What is expected
Copy out the rows below word for word, from the line with "Given: Click the Install button" up to and including the line with "[x=390, y=90]", omitting the pictures.

Records supplied

☆ ☆ ☆ ☆ ☆

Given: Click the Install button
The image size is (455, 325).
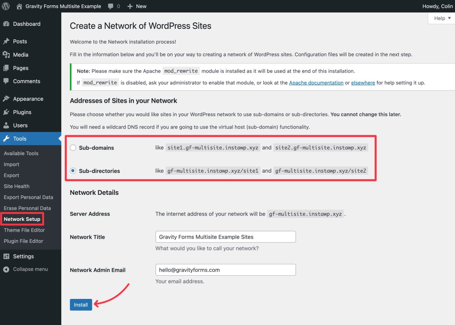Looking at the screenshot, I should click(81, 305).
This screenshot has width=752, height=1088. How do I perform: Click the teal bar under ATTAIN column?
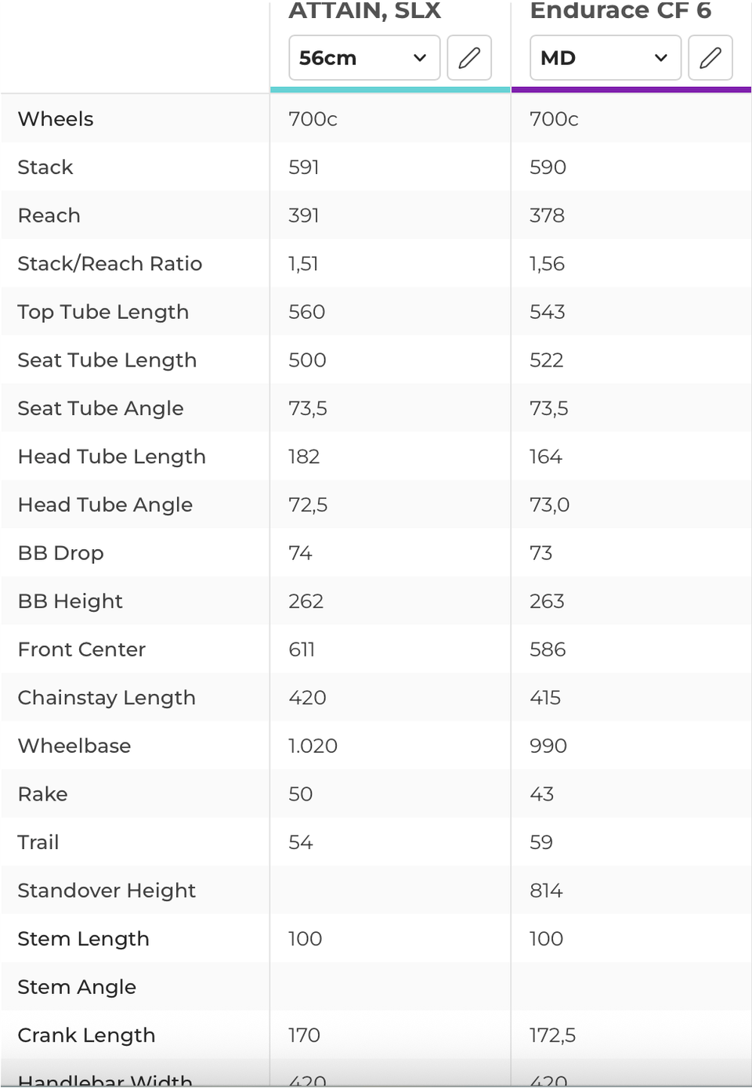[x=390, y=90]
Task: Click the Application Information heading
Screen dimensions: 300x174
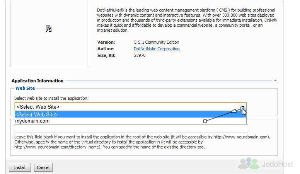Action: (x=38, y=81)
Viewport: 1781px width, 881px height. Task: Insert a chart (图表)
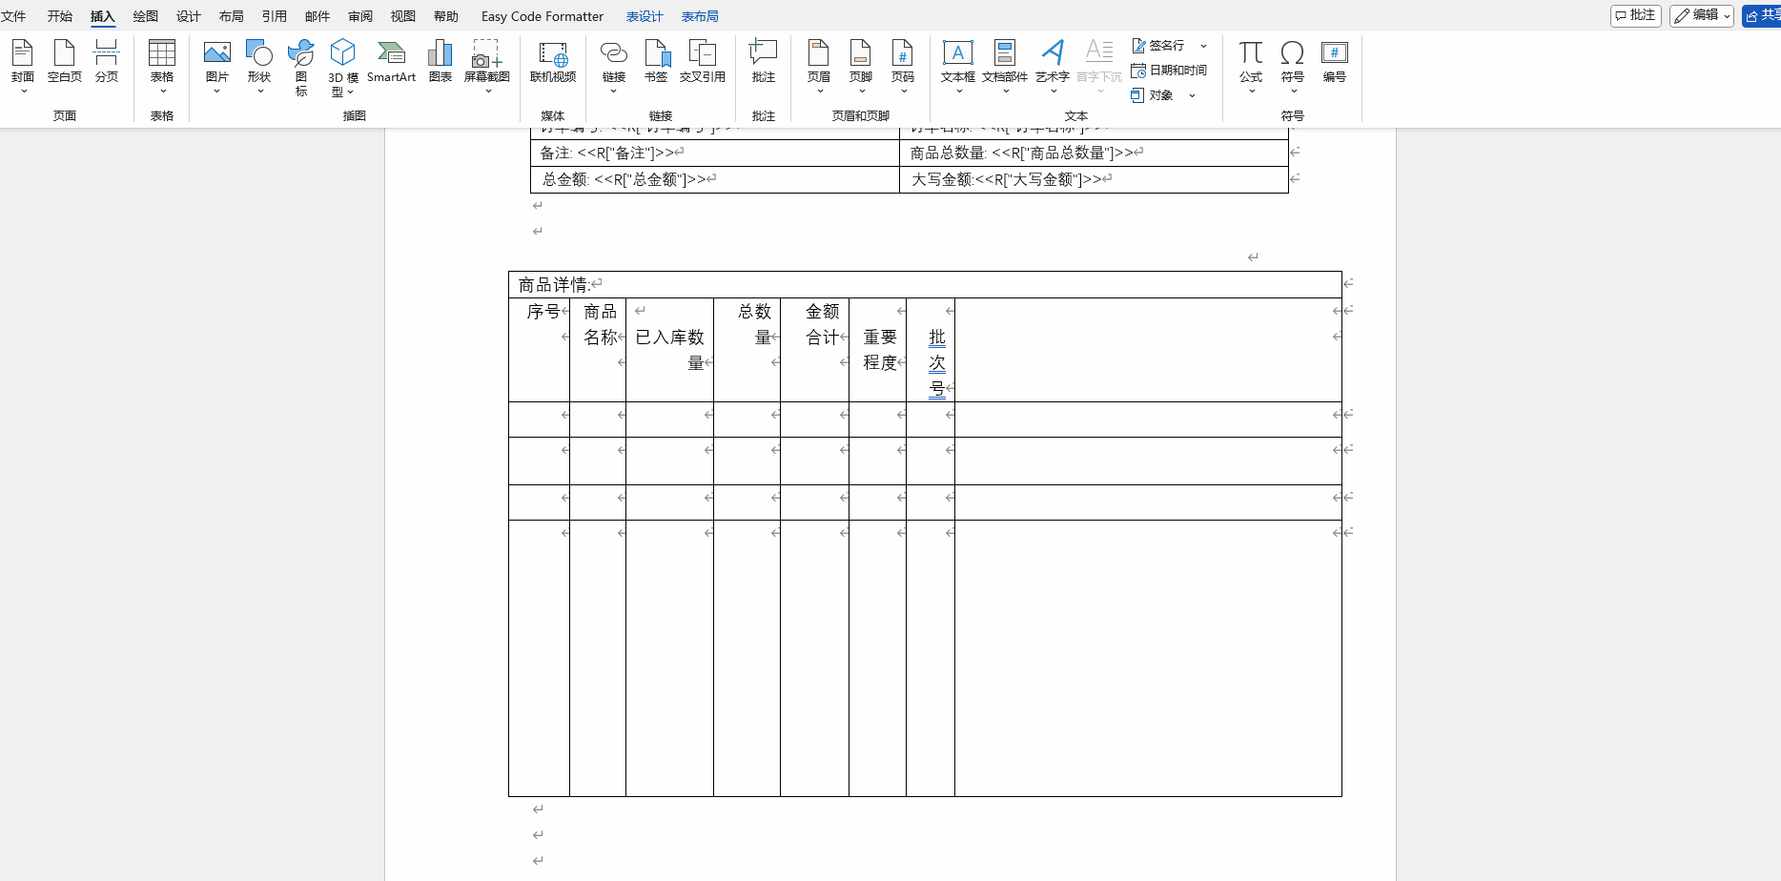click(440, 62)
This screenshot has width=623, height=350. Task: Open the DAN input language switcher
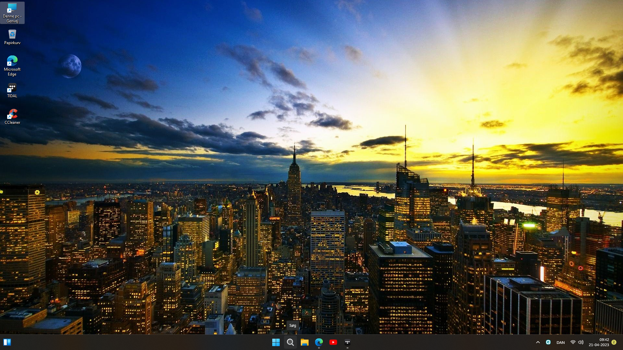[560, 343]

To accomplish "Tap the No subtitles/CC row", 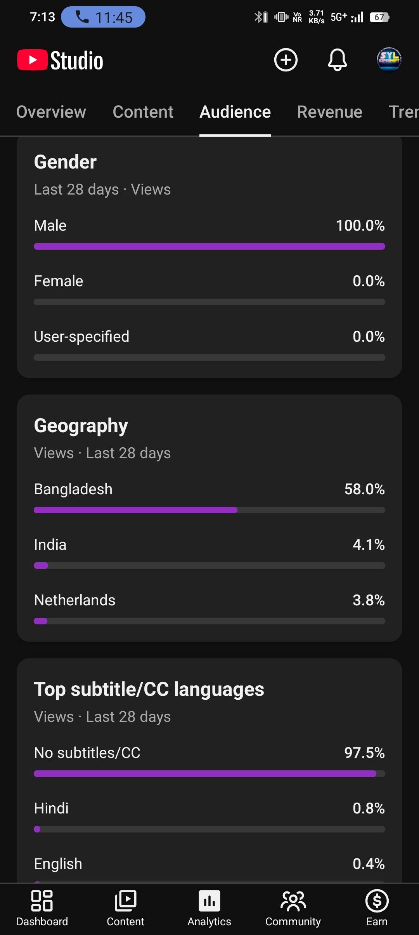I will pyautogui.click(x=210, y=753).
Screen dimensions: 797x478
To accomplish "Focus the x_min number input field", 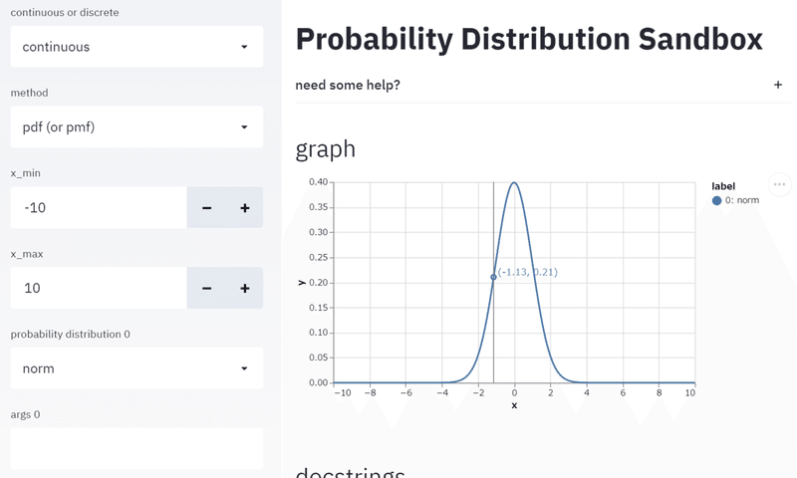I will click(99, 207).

☆ ☆ ☆ ☆ ☆

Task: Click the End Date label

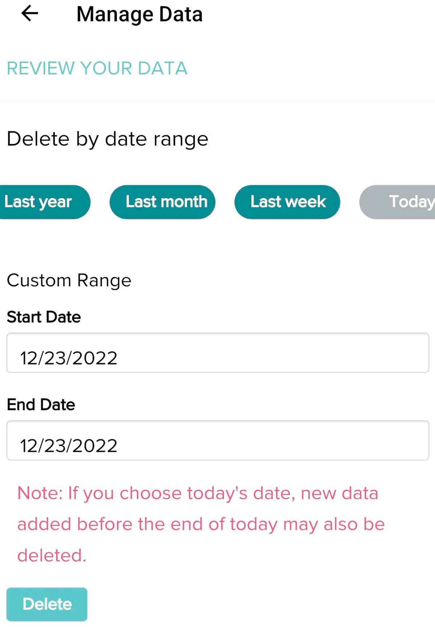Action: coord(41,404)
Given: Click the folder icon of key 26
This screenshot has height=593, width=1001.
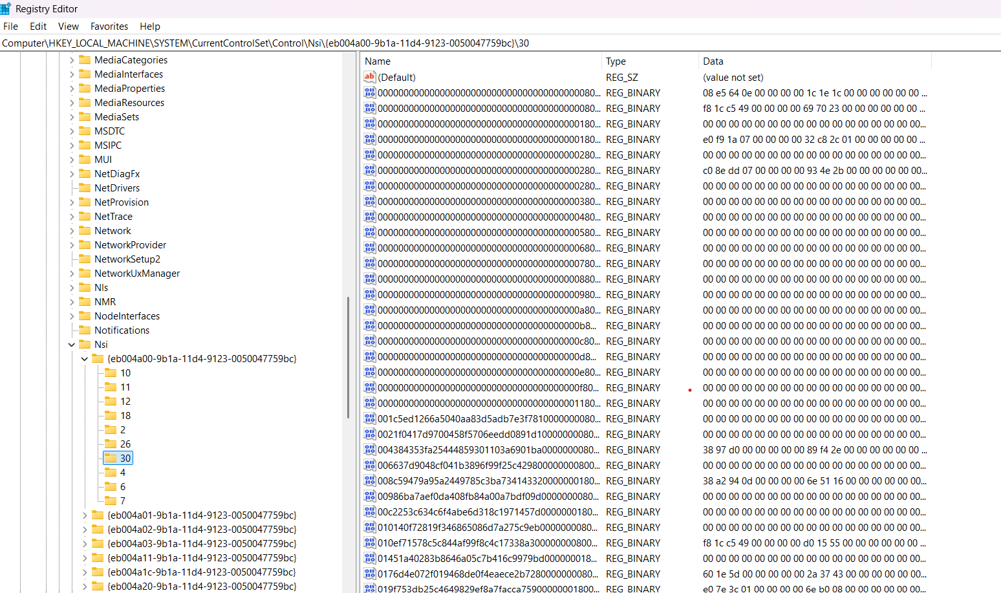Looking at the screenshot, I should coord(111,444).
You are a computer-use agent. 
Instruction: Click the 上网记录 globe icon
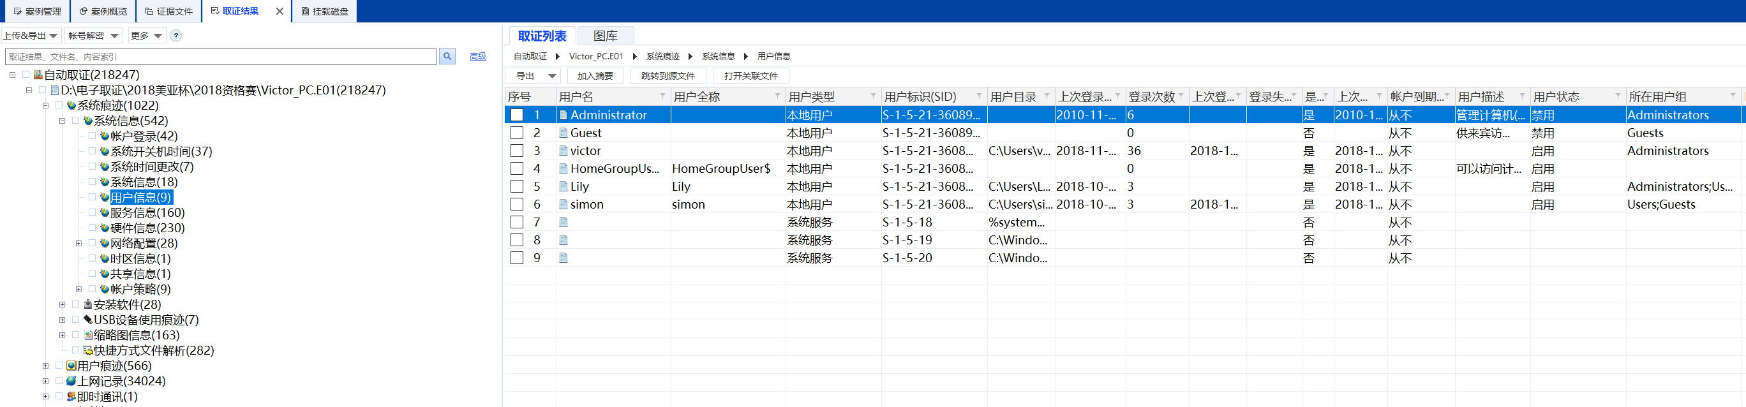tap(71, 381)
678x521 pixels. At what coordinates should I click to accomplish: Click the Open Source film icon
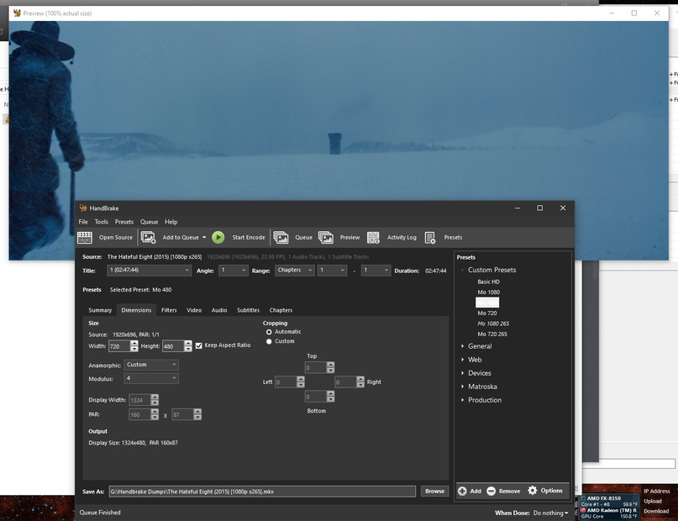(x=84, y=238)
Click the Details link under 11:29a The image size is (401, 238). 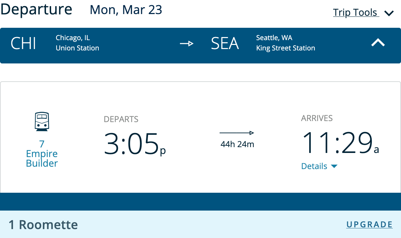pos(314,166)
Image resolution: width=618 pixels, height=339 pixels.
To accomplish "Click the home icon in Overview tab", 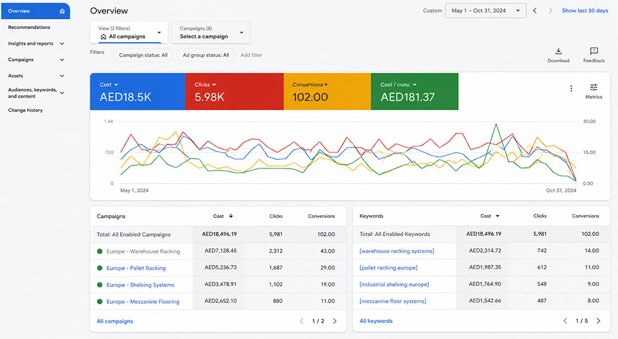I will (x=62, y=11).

☆ ☆ ☆ ☆ ☆

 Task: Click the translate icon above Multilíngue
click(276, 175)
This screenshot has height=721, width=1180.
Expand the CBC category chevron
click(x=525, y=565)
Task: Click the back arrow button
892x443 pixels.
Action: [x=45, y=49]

☆ ☆ ☆ ☆ ☆

Completed task
Given: Click the Install button
The image size is (455, 325).
Looking at the screenshot, I should click(81, 305).
This screenshot has width=752, height=1088. How do I perform: Click the teal bar under ATTAIN column?
[x=390, y=90]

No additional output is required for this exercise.